Er zijn aanwijzingen dat de drugproductie, vooral XTC-laboratoria en
cannabisplantages, gedeeltelijk verschuift naar ons land. Zowel het
drugstoerisme naar Nederland als het onrustwekkende fenomeen van de
drugspanden, waar vooral Noordfranse drugstoeristen zich komen
bevoorraden, zijn een prioriteit in de strijd tegen illegale drugs. De
succesrijke inspanningen van onze politiediensten moeten nog meer
worden ondersteund met concrete actieplannen. Op 19 oktober
eerstkomend zal het Gemengd Comité tegen Drugs samenkomen waar we aan
de gerechtelijke autoriteiten, de politiediensten en de burgemeesters
van de betrokken steden Antwerpen, Brussel, Gent, Luik en Bergen een
concreet actieplan zullen voorleggen. Daarbij zullen we gebruik maken
van recente verdragsrechtelijke instrumenten die ons toelaten om
grensoverschrijdend op te treden met gemengde onderzoeksteams en Joint
hit teams en ook mogelijk maken dat onze justitiediensten op een
directe en vlotte manier samenwerken met hun collegae in onze
buurlanden, onder meer om de buitenlandse drugstoeristen in hun land
te berechten. Daarnaast zullen we op nationaal vlak, onderzoeken of we
in overleg met de gewesten, de bevoegdheden van de burgemeesters
verruimen om op te treden tegen de vormen van drugsoverlast, het
federaal parket inschakelen waar nodig en gebruik maken van het
interventiekorps voor doelgerichte acties.

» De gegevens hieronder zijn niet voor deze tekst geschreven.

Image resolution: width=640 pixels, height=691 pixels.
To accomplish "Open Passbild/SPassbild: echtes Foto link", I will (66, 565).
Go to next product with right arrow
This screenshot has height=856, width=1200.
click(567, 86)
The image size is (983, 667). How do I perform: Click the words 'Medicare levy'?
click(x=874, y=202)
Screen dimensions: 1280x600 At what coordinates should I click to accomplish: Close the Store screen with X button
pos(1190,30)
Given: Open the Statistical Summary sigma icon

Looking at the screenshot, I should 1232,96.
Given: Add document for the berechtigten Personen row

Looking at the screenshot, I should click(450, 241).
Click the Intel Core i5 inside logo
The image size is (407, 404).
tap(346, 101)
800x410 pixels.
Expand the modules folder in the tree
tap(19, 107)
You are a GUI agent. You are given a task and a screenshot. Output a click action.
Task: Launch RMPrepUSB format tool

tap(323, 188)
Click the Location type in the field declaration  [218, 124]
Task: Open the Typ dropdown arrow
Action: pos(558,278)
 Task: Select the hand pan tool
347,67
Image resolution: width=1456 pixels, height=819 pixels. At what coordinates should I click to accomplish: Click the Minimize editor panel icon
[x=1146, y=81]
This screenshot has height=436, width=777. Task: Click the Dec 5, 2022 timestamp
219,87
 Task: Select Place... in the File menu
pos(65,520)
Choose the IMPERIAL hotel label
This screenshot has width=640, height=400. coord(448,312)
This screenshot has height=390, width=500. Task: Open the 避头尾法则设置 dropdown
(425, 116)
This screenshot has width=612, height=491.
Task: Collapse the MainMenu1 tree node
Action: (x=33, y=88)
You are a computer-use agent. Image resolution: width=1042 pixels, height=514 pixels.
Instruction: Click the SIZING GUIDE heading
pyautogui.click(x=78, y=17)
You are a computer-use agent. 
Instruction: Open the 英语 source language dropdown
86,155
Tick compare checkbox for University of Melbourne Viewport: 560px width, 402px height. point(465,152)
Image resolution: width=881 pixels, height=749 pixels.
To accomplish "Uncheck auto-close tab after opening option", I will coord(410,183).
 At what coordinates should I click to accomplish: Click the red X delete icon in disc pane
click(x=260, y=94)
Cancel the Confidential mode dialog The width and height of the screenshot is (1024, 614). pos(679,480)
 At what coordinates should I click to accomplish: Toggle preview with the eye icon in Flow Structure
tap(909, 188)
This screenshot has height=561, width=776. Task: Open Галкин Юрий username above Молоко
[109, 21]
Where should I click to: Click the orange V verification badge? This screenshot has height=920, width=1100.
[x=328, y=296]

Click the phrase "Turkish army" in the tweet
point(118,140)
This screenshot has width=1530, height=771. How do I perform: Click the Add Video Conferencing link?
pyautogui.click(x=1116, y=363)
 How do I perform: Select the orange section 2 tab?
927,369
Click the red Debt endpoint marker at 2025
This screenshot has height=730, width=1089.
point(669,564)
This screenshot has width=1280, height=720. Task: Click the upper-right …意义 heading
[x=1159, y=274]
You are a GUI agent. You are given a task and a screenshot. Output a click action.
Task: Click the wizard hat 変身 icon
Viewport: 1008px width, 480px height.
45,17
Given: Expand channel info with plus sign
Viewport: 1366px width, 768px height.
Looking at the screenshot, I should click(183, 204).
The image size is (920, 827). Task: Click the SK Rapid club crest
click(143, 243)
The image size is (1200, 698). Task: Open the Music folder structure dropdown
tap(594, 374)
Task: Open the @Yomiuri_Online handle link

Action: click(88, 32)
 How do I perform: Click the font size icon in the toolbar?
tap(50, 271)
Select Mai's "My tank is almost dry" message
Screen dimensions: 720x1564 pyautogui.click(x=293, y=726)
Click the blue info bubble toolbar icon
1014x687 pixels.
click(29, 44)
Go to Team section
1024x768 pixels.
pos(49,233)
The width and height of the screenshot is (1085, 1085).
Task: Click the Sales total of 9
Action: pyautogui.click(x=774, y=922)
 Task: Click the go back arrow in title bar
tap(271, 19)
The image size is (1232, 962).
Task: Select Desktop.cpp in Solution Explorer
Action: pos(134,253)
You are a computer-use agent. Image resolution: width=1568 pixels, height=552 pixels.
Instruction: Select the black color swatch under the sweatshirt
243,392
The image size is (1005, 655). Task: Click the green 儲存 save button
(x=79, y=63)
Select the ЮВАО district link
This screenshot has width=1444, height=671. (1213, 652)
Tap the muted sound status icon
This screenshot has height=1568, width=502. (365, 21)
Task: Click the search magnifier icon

Onze maatschappij sluit nog steeds de ogen voor het geweld dat vrouwen
ondergaan. Dagelijks zijn er duizenden die door hun partner worden
geslagen, beledigd en bedreigd België wordt niet gespaard door dit
weerzinwekkende fenomeen. Samen met alle procureurs-generaal
ontwikkelen we een model dat verplicht zal worden toegepast in alle
arrondissementen en het parool duidelijk zal aangeven, namelijk:
nultolerantie.
Op ethisch vlak worden de werkzaamheden over bepaalde delicate
kwesties, zoals de draagmoeders en het discreet bevallen, verder gezet
Na vier jaar werking, sinds de hervorming van de politiediensten in
april 2001, is het politielandschap grondig geëvolueerd naar een
homogene structuur met een geïntegreerde werking. De hervorming heeft
haar "kinderziekten" doorlopen en een belangrijk aantal maatregelen
tot aanpassing van de statuten werden verwezenlijkt. Eén van de
belangrijkste objectieven van het regeringsakkoord met betrekking tot
de politiehervorming, namelijk de verhoging van de operationele
inzetbaarheid, komt in bereik.
Uit de evaluatie van de Top van de Federale politie was gebleken dat
de federale politie nog te weinig performant was en zich te weinig
inschreef in de dynamiek die door de politiehervorming is op gang
gebracht. Om te waarborgen dat de federale politie haar kerntaken,
namelijk haar gespecialiseerde opdrachten en haar steunverlening aan
de lokale politie zou optimaliseren, wordt de structuur van de
federale politie vereenvoudigd en wordt meer aandacht besteed aan de
pijler-overstijgende structuren, meer bepaald deze belast met de
integratie lokaal/federaal, de internationale politieopdrachten (die
steeds belangrijker worden) en de informatiehuishouding. De Regering
blijft continu impulsen geven aan de commissaris-generaal om de
werking van de federale politie steeds verder te optimaliseren. Een
wetsontwerp wordt nog voor het einde van het jaar aan het Parlement
voorgelegd.
"Meer blauw op straat" is niet langer meer een slogan. Om de
vooruitgang te meten zal een monitoring worden ingesteld. Een
zichtbare politie vormt de basis van een gemeenschapsgerichte
politiedienst en ruimt het onveiligheidsgevoel uit de weg. De
verhoging van de operationele inzetbaarheid is één van de belangrijke
pijlers van het algemeen veiligheidsbeleid en werd geconcretiseerd
door een aantal praktische maatregelen in het kader van de
geïntegreerde politiewerking. Concrete voorbeelden hiervan zijn onder
meer het oprichten van een interventiekorps met het oog op de
handhaving van de openbare orde. Door deze inzet kunnen de lokale
politiekorpsen meer personeel vrijmaken voor een kwaliteitsvolle en
naar de bevolking gerichte politiebasiszorg. De herdefiniëring van de
administratieve taken die niet tot de politiediensten behoren, brengt
op haar beurt geleidelijk aan meer politiemensen op het terrein.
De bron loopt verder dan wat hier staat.